Edward Jones said Wednesday that it was introducing its own fixed-income mutual fund to clients using its fee-based platform, a move that the St. Louis-based broker-dealer says represents a course correction rather than a radical shift in corporate strategy.
“We are not altering the direction of the ship and are putting the needs of our clients first,” said Steve Seifert (left), principal with the firm’s investment-advisory operations, in an interview with ThinkAdvisor. “As we continue to grow and look for the best ways to perform for our clients, this is an important step forward for Edward Jones.”
Olive Street Investment Advisers, a unit of the St. Louis-based broker-dealer, filed a prospectus for the Bridge Builder Bond Fund on Aug. 6. The fund’s subadvisors are Robert W. Baird, J.P. Morgan Investment Management and Prudential Investment Management.
Today, the average expense ratio for funds on Edward Jones’ fee-based platform, known as Edward Jones Advisory Solutions, is more than 50 basis points. The prospectus states that the proposed fixed-income fund would have an initial fee of 38 basis points.
“This is not a for-profit initiative,” Seifert said, “so the opportunity is there to realize lower expenses for clients relative to the average core bond fund in the program today.”
The platform currently has about $100 billion in client assets out of total client assets of roughly $700 billion, or about 14% of total client assets. Edward Jones Advisory Solutions, introduced in 2008, is now the fourth-largest mutual funds advisory program in the country, according to the firm, and has close to 500,000 accounts.
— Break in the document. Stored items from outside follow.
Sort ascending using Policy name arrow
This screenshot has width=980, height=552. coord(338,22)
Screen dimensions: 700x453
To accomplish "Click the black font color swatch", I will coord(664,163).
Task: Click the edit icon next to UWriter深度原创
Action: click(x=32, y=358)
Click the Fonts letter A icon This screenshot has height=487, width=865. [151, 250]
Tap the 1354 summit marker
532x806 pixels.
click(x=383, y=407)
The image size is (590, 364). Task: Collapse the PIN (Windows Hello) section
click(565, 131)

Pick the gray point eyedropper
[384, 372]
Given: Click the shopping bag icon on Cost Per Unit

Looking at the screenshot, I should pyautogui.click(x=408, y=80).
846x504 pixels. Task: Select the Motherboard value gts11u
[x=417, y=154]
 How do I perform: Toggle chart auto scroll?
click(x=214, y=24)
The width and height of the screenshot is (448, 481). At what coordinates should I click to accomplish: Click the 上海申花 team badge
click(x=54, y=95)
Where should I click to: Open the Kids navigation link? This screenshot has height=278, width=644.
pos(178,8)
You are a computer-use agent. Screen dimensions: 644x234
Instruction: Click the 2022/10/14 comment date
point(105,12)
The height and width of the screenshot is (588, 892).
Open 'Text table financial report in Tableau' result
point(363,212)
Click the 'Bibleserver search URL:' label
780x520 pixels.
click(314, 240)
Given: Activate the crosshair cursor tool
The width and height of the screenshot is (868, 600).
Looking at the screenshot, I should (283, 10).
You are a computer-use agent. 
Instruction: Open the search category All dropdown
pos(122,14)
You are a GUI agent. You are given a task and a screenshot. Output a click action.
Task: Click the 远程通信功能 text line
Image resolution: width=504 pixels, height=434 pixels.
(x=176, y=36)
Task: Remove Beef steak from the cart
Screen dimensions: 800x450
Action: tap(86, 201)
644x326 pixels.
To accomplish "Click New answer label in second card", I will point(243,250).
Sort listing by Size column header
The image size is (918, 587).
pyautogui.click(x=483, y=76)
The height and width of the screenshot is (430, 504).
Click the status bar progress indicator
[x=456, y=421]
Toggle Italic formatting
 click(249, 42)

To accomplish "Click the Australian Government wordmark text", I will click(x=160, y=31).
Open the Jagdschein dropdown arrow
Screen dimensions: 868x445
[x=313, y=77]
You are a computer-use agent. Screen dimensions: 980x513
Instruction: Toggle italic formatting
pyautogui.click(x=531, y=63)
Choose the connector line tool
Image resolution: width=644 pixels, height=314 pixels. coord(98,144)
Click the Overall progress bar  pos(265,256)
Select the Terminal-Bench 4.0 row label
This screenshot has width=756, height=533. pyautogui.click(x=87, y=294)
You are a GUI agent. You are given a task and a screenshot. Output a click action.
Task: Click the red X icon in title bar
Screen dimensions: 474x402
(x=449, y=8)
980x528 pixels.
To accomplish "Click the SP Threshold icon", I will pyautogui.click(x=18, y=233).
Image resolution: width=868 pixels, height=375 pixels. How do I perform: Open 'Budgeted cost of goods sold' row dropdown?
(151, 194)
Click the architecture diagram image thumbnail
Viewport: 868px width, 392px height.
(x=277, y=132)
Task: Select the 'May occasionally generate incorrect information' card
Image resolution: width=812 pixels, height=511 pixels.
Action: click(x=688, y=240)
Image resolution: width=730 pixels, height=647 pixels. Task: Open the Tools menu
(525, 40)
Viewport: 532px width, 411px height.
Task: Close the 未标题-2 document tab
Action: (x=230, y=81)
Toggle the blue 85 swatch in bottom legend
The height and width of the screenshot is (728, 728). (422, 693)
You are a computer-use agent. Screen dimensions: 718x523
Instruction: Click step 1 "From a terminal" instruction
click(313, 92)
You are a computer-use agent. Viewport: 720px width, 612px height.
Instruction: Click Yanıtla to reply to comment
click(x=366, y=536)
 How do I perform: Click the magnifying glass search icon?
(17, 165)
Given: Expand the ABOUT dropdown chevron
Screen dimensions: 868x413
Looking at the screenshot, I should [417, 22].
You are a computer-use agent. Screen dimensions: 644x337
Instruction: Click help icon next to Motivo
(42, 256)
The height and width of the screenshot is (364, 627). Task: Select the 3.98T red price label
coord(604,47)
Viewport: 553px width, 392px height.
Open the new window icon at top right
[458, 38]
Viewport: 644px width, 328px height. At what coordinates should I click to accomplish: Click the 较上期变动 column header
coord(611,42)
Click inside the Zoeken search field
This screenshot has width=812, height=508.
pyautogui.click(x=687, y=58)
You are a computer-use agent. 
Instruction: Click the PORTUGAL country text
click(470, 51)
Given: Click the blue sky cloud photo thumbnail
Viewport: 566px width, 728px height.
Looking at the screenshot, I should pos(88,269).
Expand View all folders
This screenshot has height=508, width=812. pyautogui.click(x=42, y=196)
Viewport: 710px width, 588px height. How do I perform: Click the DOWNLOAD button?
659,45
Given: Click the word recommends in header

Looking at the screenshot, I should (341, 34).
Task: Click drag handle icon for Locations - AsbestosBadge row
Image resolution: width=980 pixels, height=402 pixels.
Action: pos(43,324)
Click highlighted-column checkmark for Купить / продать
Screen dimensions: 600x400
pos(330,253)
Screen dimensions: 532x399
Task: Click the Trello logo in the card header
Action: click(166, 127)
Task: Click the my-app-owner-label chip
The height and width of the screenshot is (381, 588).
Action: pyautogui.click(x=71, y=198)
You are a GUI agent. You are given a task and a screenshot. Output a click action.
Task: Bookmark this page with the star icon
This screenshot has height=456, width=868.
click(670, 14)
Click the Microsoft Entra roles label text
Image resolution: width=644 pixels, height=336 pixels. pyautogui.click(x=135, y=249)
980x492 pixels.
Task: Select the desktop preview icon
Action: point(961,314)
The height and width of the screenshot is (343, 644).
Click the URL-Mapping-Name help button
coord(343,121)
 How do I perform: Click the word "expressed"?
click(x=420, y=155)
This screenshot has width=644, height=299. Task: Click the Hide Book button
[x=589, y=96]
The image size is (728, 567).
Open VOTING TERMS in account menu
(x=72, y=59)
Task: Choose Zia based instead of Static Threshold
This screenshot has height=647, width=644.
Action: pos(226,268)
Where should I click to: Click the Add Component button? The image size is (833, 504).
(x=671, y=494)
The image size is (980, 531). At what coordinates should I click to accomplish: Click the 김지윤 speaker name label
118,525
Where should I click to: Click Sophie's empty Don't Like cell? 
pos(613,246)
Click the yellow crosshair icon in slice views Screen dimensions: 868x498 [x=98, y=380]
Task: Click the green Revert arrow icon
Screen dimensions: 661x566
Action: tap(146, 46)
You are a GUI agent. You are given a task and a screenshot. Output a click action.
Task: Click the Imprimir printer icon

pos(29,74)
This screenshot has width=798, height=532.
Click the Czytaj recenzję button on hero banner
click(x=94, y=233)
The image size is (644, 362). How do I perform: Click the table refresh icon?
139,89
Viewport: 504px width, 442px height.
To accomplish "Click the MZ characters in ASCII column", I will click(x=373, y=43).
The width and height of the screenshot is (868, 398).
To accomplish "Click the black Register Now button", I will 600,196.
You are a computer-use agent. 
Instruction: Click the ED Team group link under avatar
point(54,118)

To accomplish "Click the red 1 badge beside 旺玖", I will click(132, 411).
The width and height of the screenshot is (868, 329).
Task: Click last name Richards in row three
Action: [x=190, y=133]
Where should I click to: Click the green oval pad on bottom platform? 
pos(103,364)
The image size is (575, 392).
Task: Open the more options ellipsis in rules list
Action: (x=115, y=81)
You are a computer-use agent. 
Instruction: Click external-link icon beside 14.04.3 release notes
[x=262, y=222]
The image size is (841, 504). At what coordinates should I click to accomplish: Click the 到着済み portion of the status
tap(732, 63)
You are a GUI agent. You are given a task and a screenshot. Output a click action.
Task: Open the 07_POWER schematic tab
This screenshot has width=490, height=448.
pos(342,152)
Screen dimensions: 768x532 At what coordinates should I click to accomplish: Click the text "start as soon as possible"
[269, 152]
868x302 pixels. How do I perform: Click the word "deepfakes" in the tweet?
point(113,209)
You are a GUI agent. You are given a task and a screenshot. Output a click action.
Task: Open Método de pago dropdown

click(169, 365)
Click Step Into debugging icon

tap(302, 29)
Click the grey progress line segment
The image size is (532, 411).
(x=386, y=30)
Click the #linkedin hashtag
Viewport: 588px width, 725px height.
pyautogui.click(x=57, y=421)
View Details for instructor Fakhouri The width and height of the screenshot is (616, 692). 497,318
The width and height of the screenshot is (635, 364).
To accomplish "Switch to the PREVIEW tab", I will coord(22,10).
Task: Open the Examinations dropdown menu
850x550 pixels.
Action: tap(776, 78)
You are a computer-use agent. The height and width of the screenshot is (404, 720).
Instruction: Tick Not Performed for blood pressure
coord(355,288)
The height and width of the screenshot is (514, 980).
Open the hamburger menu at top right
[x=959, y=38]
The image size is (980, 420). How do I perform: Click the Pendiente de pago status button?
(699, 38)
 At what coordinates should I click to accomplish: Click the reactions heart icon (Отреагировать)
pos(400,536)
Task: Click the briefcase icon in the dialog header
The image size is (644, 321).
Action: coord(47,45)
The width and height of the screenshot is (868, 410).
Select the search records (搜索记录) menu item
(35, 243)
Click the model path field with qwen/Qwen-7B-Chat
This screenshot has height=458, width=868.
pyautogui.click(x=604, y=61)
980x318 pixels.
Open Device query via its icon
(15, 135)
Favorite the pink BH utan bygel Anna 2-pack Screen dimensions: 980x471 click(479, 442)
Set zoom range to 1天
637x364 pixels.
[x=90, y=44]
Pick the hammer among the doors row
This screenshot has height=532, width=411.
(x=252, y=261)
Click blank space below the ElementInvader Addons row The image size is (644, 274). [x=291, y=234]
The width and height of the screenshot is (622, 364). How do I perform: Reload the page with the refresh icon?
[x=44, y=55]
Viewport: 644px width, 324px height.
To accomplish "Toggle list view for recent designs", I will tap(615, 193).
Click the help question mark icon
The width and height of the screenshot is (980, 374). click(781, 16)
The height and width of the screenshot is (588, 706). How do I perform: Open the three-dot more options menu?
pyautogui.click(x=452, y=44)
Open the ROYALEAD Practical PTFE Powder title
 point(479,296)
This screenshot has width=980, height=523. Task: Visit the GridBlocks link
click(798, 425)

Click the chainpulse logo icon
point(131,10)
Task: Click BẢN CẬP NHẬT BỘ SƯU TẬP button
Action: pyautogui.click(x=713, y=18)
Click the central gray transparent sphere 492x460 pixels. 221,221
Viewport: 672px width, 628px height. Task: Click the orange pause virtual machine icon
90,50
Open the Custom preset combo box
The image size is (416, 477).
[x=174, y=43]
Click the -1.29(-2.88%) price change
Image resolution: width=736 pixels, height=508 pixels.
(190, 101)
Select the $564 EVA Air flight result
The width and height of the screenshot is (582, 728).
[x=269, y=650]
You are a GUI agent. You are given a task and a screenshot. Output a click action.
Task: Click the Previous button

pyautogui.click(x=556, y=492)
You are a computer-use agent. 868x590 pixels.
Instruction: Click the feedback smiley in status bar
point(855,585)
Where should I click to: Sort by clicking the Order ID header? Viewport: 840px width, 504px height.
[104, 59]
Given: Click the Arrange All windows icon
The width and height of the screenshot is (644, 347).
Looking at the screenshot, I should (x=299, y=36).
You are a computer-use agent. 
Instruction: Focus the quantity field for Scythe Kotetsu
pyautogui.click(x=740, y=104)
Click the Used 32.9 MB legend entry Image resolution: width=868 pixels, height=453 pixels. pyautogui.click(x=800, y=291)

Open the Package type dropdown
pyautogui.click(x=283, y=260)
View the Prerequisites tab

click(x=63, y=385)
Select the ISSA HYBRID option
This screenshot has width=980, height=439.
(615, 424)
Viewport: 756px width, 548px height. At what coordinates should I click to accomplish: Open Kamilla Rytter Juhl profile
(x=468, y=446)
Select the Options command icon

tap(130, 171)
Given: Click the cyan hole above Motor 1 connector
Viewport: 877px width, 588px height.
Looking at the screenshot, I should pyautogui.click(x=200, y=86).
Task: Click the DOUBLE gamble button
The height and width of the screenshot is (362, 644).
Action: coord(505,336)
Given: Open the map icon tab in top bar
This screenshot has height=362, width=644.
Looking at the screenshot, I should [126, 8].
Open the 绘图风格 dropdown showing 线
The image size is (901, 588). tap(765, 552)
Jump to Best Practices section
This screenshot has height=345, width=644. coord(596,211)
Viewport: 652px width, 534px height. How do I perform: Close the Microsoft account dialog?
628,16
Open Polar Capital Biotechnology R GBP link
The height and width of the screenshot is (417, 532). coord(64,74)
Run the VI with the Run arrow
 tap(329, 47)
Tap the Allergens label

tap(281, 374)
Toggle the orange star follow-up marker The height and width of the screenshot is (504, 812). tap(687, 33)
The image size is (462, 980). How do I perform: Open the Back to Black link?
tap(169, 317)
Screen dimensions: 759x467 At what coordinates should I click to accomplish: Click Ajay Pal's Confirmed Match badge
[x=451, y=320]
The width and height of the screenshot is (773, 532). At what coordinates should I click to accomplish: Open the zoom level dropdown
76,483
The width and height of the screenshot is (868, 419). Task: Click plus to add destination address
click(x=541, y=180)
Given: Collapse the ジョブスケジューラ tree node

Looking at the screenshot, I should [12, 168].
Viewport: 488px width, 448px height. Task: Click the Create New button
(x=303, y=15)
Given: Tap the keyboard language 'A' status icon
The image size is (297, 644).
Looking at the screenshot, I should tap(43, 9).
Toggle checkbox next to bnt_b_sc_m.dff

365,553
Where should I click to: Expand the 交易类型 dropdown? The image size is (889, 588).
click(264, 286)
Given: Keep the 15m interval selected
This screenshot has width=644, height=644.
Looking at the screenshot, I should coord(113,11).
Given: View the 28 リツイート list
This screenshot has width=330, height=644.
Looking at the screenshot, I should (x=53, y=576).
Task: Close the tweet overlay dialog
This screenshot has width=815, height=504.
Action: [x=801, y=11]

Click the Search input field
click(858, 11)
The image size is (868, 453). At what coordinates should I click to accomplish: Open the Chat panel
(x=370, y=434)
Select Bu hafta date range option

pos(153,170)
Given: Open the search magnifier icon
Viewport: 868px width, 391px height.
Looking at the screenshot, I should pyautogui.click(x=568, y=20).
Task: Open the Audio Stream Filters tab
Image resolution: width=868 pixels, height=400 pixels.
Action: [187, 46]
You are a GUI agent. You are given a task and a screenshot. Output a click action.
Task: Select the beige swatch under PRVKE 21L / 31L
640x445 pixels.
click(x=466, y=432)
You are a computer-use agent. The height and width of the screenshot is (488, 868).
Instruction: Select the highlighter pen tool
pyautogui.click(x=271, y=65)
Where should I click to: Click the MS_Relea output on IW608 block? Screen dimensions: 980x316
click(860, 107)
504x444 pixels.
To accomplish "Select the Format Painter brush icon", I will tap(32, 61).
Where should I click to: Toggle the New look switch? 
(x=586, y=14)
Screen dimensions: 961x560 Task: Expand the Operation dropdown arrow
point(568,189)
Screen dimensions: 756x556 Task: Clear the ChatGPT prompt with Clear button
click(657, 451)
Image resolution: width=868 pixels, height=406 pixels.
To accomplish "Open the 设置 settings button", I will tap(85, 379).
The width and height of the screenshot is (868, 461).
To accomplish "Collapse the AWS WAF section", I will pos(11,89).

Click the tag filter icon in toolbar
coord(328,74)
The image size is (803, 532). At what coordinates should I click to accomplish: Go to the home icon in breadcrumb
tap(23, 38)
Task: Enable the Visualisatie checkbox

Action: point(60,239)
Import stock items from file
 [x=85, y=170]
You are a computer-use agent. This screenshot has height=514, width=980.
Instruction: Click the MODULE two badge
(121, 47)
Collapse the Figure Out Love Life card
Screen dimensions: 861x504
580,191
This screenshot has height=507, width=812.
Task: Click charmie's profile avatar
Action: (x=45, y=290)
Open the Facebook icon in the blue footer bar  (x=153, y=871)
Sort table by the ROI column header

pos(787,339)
“A basic tenet of our program is that we do not want our research department to be encumbered by competitive issues,” Seifert said. “It works on what makes most sense for our clients.”
The new bond fund will be available only to the firms’ fee-based clients, according to the privately owned Edward Jones, which has about 12,000 advisors. Plus, its structure means that research staff can look more critically at money managers working on the fund and choose from a wider variety of managers to contribute to the fund, the broker-dealer says.
Also, the new fund should “alleviate some challenges for clients,” he notes, “especially when we have to remove or replace a money manager.” Typically, these shifts would set off a taxable event, for instance.
“With the subadvisor structure, we can make changes in the core-bond space, in terms of managers, without this being a taxable event or saleable event for the client,” added Seifert. “At the end of the day, it gives us access to those managers that our research department has the most conviction in, without being constrained by capacity limitations.”